BEGIN

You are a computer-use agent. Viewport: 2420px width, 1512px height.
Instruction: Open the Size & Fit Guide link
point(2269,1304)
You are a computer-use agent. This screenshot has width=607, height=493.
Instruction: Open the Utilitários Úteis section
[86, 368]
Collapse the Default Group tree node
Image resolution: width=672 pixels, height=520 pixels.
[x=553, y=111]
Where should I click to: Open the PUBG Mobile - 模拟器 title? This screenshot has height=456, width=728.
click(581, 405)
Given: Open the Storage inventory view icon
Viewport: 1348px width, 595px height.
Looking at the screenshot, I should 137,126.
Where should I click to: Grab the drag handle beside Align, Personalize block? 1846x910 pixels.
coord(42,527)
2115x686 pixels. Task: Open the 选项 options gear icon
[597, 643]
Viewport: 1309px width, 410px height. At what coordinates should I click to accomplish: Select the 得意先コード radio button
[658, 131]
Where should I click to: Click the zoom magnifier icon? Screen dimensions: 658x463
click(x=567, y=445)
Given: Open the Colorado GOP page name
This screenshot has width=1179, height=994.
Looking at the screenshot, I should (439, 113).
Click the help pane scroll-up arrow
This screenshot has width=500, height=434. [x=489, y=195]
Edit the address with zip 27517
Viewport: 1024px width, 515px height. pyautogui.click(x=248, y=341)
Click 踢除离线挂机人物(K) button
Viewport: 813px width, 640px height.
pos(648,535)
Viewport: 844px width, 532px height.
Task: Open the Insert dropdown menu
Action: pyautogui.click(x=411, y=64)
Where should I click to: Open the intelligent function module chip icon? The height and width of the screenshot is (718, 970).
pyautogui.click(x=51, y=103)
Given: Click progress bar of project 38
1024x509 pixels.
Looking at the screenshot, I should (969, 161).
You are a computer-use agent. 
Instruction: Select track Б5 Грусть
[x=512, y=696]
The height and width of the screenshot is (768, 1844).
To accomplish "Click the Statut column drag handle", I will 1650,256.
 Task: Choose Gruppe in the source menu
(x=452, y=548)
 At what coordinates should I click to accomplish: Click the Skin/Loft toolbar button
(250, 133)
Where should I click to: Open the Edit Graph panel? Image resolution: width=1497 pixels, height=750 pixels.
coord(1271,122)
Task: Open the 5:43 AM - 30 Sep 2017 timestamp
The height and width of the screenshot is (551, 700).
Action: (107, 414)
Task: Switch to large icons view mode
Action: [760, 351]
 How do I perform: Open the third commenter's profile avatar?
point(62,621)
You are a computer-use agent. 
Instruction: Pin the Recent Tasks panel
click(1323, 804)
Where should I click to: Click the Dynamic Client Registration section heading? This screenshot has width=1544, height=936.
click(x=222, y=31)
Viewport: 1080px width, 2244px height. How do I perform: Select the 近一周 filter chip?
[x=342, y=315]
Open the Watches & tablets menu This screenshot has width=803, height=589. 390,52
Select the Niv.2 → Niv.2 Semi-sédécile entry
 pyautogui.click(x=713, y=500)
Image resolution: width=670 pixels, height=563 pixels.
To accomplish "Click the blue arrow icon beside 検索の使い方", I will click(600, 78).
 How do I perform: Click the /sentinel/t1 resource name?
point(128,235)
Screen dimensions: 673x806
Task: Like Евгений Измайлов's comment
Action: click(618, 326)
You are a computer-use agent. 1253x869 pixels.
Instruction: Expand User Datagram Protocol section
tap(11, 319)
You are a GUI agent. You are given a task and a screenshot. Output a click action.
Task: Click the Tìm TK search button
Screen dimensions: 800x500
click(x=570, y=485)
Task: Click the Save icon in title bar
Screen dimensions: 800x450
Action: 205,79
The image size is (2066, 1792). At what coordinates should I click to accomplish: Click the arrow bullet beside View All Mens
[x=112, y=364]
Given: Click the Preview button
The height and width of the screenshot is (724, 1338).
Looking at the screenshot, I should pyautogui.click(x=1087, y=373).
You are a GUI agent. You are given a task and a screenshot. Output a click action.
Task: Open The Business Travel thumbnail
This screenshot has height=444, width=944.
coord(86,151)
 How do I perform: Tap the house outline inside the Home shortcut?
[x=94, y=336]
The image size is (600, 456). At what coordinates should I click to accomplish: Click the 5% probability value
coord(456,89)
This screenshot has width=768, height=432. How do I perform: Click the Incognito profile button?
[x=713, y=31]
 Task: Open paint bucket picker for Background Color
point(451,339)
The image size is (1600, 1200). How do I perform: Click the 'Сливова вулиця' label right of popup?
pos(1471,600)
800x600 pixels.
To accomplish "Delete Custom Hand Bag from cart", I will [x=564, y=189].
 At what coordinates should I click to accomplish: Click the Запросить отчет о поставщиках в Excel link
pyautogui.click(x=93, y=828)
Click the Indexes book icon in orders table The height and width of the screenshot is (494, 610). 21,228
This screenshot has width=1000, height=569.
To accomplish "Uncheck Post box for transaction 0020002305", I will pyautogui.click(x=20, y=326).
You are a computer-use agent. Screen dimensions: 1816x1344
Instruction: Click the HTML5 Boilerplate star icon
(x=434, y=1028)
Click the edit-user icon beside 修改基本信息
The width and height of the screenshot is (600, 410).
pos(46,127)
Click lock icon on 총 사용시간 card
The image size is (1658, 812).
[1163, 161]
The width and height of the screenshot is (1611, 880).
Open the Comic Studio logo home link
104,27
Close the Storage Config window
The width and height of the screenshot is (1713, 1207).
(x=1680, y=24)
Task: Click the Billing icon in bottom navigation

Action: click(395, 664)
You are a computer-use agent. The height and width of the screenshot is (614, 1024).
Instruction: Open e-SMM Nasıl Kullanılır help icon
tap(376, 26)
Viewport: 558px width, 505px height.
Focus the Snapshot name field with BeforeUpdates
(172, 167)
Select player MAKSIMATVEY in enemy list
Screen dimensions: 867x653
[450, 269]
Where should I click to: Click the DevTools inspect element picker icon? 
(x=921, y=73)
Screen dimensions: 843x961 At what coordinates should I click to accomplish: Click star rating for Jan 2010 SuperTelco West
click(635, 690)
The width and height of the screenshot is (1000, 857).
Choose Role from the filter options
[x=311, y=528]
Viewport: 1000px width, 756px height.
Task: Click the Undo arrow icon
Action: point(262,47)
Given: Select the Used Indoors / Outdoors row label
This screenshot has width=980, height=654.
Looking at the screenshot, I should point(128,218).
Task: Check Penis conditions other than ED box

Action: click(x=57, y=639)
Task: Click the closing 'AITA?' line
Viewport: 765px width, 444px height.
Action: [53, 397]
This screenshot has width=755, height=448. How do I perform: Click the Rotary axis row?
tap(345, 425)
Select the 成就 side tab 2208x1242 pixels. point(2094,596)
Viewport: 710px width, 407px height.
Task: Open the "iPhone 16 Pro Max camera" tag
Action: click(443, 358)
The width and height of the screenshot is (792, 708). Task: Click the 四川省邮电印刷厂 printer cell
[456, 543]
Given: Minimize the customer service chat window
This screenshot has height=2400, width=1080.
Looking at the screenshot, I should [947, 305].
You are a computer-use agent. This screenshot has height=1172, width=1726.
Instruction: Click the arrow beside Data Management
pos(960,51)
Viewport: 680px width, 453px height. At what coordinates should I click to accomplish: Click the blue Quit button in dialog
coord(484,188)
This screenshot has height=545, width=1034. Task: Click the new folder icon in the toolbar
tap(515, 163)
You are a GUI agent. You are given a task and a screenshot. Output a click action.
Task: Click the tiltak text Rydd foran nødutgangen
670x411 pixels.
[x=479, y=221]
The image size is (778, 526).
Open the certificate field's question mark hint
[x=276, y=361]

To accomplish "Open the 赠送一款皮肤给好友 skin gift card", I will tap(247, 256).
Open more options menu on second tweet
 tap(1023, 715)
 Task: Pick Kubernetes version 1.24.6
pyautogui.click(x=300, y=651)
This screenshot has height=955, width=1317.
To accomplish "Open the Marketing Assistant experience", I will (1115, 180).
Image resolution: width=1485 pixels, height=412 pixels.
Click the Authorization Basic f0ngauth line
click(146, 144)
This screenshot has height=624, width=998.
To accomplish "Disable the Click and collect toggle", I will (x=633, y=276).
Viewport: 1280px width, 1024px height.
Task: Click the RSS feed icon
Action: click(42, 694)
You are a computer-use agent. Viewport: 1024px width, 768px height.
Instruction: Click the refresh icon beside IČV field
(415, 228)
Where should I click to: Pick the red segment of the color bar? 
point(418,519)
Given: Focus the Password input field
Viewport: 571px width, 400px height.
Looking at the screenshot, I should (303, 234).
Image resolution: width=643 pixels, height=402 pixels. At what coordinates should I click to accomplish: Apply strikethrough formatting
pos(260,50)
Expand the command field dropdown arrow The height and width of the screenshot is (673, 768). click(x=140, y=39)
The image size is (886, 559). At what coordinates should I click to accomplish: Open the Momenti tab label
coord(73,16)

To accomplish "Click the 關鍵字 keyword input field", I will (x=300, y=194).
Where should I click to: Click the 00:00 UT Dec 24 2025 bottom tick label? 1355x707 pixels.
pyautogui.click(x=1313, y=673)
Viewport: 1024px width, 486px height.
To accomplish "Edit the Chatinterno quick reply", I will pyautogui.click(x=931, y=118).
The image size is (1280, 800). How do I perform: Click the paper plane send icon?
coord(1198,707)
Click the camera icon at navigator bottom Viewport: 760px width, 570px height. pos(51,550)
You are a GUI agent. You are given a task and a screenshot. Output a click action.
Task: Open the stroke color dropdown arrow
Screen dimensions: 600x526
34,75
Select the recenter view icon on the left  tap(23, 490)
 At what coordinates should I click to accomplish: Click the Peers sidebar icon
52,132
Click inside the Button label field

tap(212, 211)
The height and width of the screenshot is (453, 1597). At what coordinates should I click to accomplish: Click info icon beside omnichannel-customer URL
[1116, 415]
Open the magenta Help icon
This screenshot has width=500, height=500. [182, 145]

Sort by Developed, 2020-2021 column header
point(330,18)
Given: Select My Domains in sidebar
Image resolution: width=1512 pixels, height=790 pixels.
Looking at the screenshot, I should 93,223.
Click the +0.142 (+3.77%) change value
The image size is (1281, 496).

END

[Aim of the exercise] Exactly how many lines in the listing above contain the word "computer"? Only the number should be given.

[Written reply] 9